# Umsetzung der PLC/HMI Schnittstelle im TIA-Portal



## Raijin Tycho (2 März 2021)

Hallo zusammen,

mich würde mal interessieren, wie Ihr die Schnittstelle zwischen HMI und PLC umsetzt.

Ich erstelle mir immer einen globalen Datenbaustein mit jenen Variablen, welche ich auf dem HMI ausgeben bzw. über das HMI steuern möchte. Dabei fasse ich die Variablen in Structs zusammen, welche den einzelnen Bildern/Funktionen/Maschinenteilen zugeordnet sind. Das ist zwar etwas aufwendig, aber am Ende des Tages recht überischtlich.

Mir geht es an dieser Stelle einfach nur darum zu sehen, wie andere Leute mit mehr Erfahrung sowas handhaben und ob es villeicht Strategien gibt, auf die ich nicht gekommen bin und besser sind.


----------



## ducati (2 März 2021)

Raijin Tycho schrieb:


> Ich erstelle mir immer einen globalen Datenbaustein mit jenen Variablen, welche ich auf dem HMI ausgeben bzw. über das HMI steuern möchte.



Mach ich ganz genauso...

Bzw. muss ich mir den nicht erstellen, sondern der ist bei uns für jede Anlage gleich...

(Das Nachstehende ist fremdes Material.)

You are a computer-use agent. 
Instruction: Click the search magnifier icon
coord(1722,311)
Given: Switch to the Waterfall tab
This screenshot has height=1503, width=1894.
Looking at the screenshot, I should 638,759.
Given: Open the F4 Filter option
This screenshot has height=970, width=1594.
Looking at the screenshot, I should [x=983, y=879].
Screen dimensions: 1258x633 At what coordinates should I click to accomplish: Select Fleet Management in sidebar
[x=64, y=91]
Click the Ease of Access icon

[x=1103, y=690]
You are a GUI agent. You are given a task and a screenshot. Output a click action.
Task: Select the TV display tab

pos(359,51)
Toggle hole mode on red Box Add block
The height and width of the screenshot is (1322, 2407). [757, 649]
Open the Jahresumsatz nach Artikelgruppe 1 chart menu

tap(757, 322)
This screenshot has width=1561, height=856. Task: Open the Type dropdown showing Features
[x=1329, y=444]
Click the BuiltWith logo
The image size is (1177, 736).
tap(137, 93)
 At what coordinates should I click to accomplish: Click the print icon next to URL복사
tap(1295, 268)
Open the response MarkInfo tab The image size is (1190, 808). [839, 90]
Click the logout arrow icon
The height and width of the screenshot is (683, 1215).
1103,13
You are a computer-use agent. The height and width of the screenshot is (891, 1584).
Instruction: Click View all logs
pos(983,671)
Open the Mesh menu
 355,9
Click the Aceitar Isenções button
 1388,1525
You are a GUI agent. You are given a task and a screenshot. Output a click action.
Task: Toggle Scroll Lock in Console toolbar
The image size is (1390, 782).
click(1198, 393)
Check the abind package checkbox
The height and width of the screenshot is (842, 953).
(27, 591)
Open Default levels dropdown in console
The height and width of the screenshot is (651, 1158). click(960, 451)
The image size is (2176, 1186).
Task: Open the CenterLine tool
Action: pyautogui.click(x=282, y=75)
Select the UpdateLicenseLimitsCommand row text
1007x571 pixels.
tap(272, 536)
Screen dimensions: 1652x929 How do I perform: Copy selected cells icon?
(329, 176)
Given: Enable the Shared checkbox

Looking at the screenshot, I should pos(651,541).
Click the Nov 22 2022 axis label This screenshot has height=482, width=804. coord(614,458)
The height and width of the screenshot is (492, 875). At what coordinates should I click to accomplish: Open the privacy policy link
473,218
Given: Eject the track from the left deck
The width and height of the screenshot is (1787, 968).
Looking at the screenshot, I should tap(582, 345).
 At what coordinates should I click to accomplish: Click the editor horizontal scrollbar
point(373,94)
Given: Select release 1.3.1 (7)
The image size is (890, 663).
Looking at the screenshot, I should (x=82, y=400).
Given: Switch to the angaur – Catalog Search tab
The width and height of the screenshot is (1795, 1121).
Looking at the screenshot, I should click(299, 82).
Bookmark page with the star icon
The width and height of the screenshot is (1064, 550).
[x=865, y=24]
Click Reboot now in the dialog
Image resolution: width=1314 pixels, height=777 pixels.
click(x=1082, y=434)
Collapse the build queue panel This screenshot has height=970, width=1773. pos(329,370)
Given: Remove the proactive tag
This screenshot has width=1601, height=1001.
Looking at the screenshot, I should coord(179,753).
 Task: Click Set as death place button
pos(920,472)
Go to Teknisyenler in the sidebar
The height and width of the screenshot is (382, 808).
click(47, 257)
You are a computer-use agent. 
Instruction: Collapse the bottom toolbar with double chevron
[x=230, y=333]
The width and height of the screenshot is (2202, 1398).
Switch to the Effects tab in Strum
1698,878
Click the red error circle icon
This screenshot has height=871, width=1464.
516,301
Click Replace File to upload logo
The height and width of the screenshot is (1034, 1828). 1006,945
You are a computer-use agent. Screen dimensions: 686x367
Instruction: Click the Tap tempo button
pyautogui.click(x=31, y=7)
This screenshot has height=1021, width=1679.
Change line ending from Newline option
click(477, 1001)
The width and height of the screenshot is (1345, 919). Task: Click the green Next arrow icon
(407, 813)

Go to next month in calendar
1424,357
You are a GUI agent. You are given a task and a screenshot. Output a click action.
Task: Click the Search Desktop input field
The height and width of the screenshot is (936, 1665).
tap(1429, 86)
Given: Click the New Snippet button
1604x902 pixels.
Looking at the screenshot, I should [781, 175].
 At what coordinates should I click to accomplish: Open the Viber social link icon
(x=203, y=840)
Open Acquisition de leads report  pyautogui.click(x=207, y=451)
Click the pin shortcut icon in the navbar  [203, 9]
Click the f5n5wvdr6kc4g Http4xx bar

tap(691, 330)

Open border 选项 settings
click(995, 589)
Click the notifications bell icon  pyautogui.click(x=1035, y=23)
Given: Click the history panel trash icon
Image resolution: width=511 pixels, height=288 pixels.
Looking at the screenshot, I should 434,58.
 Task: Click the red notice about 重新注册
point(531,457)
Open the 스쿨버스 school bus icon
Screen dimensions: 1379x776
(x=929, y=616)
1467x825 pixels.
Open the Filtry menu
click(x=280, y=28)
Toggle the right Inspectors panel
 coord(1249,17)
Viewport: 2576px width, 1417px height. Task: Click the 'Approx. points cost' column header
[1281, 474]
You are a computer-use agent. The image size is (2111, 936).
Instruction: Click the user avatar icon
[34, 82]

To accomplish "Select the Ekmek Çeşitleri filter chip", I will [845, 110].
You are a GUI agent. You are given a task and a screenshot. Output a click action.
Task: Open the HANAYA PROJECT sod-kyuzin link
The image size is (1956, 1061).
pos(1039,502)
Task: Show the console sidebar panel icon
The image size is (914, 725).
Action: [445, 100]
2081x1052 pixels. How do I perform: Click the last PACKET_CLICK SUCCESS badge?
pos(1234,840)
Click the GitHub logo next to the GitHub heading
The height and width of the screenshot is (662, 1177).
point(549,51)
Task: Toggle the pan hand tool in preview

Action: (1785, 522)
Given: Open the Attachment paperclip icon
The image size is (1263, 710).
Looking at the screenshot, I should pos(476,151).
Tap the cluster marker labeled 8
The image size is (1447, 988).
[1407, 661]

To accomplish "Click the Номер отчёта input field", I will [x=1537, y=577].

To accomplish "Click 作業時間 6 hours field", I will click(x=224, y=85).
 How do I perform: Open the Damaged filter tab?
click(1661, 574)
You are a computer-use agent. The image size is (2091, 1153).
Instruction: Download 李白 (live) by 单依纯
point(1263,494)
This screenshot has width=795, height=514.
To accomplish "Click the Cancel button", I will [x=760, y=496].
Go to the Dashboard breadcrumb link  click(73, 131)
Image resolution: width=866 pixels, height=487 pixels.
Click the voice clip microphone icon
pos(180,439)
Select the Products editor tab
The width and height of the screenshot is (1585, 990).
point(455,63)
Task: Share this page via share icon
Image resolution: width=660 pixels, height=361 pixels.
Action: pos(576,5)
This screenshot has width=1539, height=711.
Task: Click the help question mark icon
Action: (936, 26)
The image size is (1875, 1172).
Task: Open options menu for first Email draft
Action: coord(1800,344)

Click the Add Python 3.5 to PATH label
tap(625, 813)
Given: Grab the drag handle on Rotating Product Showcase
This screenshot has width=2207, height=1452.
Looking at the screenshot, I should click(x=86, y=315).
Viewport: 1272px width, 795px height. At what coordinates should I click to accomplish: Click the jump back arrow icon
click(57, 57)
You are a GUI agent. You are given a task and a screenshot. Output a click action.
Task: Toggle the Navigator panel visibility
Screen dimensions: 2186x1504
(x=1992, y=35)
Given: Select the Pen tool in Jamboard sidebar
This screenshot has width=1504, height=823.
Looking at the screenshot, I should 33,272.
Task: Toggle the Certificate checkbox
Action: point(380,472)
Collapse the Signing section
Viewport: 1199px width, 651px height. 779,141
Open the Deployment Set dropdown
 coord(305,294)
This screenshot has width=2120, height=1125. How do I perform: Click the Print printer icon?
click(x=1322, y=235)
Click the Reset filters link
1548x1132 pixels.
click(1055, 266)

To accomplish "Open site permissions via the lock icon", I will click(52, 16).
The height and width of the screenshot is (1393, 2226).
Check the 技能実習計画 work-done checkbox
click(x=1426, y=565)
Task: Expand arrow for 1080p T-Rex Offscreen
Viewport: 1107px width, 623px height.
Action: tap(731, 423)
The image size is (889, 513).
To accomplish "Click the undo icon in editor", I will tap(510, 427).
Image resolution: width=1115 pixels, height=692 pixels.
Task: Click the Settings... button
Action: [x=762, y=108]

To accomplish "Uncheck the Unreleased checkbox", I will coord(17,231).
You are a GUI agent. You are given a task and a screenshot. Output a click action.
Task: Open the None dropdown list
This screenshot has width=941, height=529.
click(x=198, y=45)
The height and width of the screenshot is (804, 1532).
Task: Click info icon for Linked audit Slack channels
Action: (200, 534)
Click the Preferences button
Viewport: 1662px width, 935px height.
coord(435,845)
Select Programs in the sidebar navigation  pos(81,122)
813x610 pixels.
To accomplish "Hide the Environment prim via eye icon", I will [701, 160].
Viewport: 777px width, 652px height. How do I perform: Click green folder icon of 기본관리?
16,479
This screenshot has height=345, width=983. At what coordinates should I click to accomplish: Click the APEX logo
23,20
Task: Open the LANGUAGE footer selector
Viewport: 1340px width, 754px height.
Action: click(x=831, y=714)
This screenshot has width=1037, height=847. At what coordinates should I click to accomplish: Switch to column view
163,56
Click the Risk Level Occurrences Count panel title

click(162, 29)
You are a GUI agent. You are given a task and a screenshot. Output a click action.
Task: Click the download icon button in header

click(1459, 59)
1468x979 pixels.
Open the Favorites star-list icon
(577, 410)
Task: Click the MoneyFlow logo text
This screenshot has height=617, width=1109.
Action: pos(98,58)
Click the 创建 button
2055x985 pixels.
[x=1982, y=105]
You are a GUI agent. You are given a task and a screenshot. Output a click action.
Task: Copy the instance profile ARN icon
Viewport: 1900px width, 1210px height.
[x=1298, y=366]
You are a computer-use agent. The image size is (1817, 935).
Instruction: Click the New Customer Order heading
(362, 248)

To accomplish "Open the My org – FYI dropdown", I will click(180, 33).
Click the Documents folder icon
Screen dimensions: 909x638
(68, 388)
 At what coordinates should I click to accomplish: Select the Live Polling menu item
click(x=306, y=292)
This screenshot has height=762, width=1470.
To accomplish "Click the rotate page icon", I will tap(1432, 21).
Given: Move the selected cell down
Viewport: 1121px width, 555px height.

Also mehrere Standard Global-DBs mit Arrays of Struct für alle Standardelemente.

z.B ein DB mit einem Array für 1000 Meldungen, einen DB mit einem Array für 300 Messwerte usw...

Also die DBs nicht pro Anlagenteil sondern nach Klassen (Meldungen, Messwerte, schaltende Aggregate, Zähler, usw.) sortiert...


----------



## JesperMP (2 März 2021)

So mache ich es auch.


----------



## ducati (2 März 2021)

Grundsätzlich muss man bei TIA aber schaun, dass diese Global-DBs soviele Reserven haben, dass man die im laufenden Betrieb nicht erweitern muss.

Bzw. auch sonst aufpassen, dass durch Reinitialisierung der DBs die Einstellwerte nicht verloren gehen.

gruß.


----------



## ADS_0x1 (3 März 2021)

ducati schrieb:


> Grundsätzlich muss man bei TIA aber schaun, dass diese Global-DBs soviele Reserven haben, dass man die im laufenden Betrieb nicht erweitern muss.
> 
> Bzw. auch sonst aufpassen, dass durch Reinitialisierung der DBs die Einstellwerte nicht verloren gehen.
> 
> gruß.



^ Hab ich einmal verbockt, daher ganz wichtiger Hinweis! ^

Dennoch kommt man manchmal nicht drum herum. Wenn dem so, mache ich aber noch folgendes:
Momentanaufnahme der Aktualwerte -> Aktualwerte als Startwerte übernehmen -> Alles ausklappen -> alles markieren -> in Excel einfügen -> Über Verketten eine SCL Syntax herstellen mit der Belegung der Aktualwerte.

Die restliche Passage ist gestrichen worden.